## DOCUMENT:

A review on ORB-SLAM-2 paper

8 min readSep 7, 2020

-By Kanishk Vishwakarma, SLAM Researcher @ Sally Robotics.

Photo by Jelleke Vanooteghem on Unsplash

Introduction

This paper starts with explaining SLAM problems and eventually solving each of them, as we see in the course of this article. Certain problems like depth error from a monocular camera, losing tracking because of aggressive camera motion & quite common problems like scale drift, and their solutions are explained pretty well. Let’s first dig into how this algorithm works.

ORB-SLAM 2 implementation on the popular KITTI dataset

The Algorithm!

ORB-SLAM2 works on three tasks working simultaneously: tracking, local mapping & loop closing. In its tracking part, ORB-SLAM2 does frame-by-frame feature matching and compares them with a local map to find the exact camera location in real-time. It does a motion-only bundle adjustment so as to minimize error in placing each feature in its correct position, also called as minimizing reprojection error. Then comes the local mapping part. ORB-SLAM2 makes local maps and optimizes them using algorithms like ICP (Iterative Closest Point) and performs a local Bundle Adjustment so as to compute the most probable position of the camera. Finally, it uses pose-graph optimization to correct the accumulated drift and perform a loop closure. It’s necessary to perform Bundle Adjustment once after loop closure, so that robot is at the most probable location in the newly corrected map. After the addition of a keyframe to the map or performing a loop closure, ORB-SLAM2 can start a new thread that performs a Bundle adjustment on the full map so the location of each keyframe and points in it get a fine-tuned location value.

## YOUR INSTRUCTIONS:
Please continue the ORB-SLAM2 review above, starting right after its last sentence about Bundle Adjustment on the full map.

## DATA SEGMENT:
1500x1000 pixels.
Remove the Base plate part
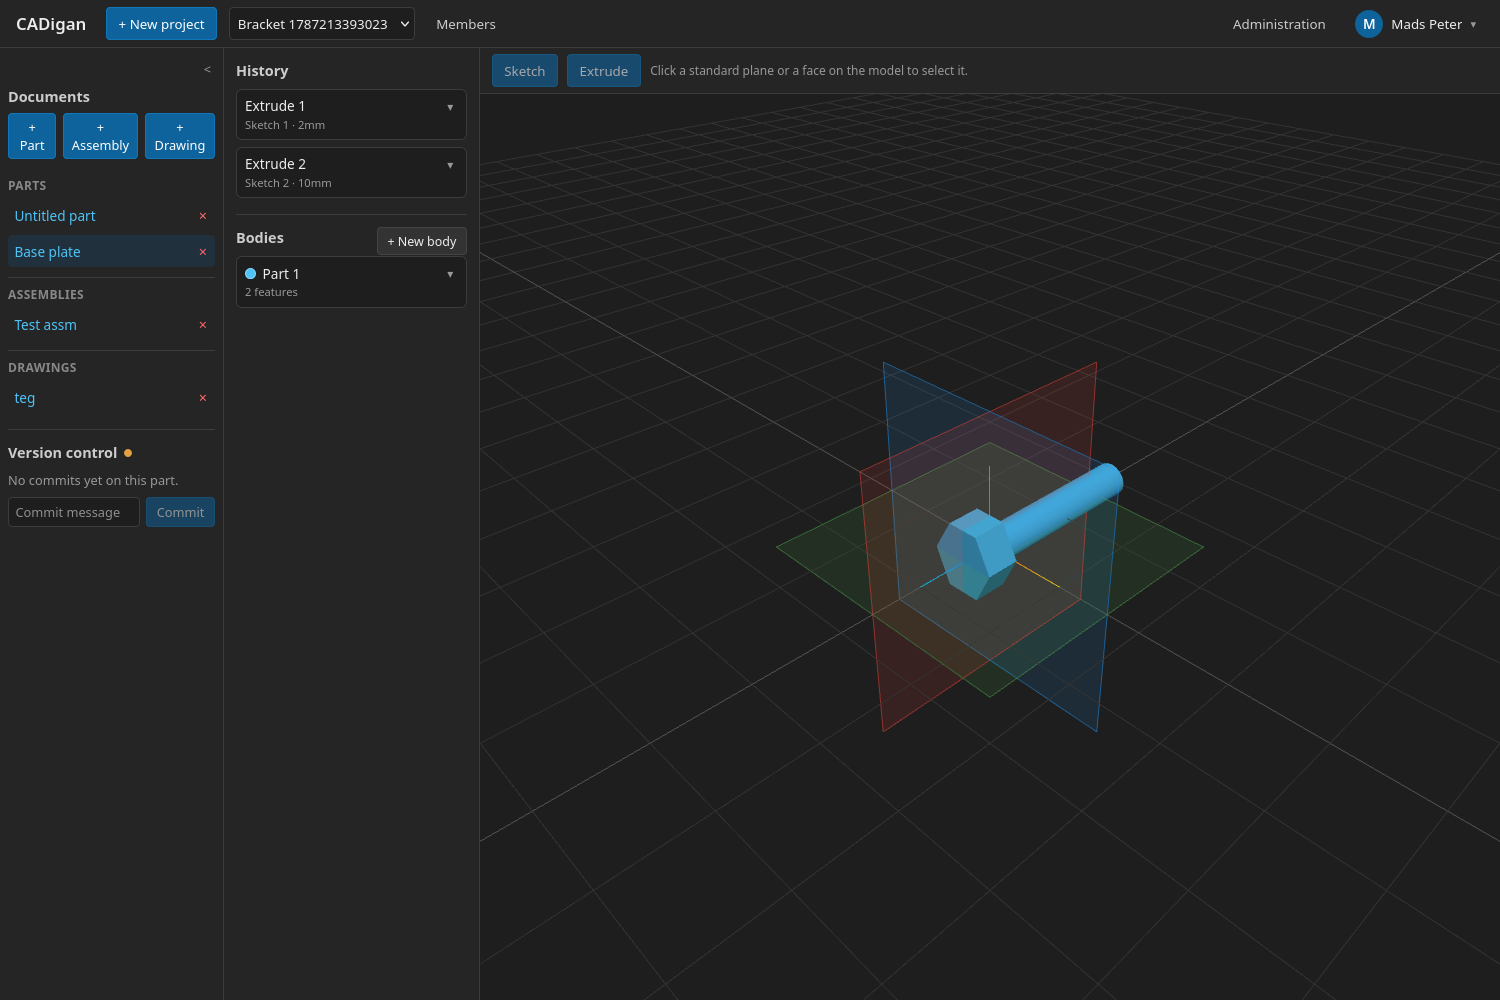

## TASK RESULT:
Graphical summary of what actual algorithm looks like

In its III-A section explaining monocular feature extraction, we get to know that this algorithm relies only on features and discards the rest of the image. Although as a feature-based SLAM method, it’s meant to focus only on features than the whole picture, discarding the rest of the image (parts not containing features) is not a nice move, as we can see Deep Learning and many other SLAM methods using all the image without discarding anything which could be used to improve the SLAM method in some way or the other.

Features

This paper explains Stereo points (points which were found in the image taken by the other camera in a stereo system) and Monocular points (points which couldn’t be found in the image taken by the other camera in a stereo system) quite intuitively. It’s a really nice strategy to keep monocular points and using them to estimate translation and rotation. Also, this paper explains a simple mathematical formula for estimating the depth of stereo points and doesn’t include any kind of higher mathematics which may increase the length of this overview paper unnecessarily. It tells that close points can be used in both calculating rotation and translation and they can be triangulated easily. But the calculation of translation is a severely error-prone task if using far points. That’s why it triangulates them only when the algorithm has a sufficient number of frames containing those far points; only then one can think of calculating a practically approximate location of those far feature points.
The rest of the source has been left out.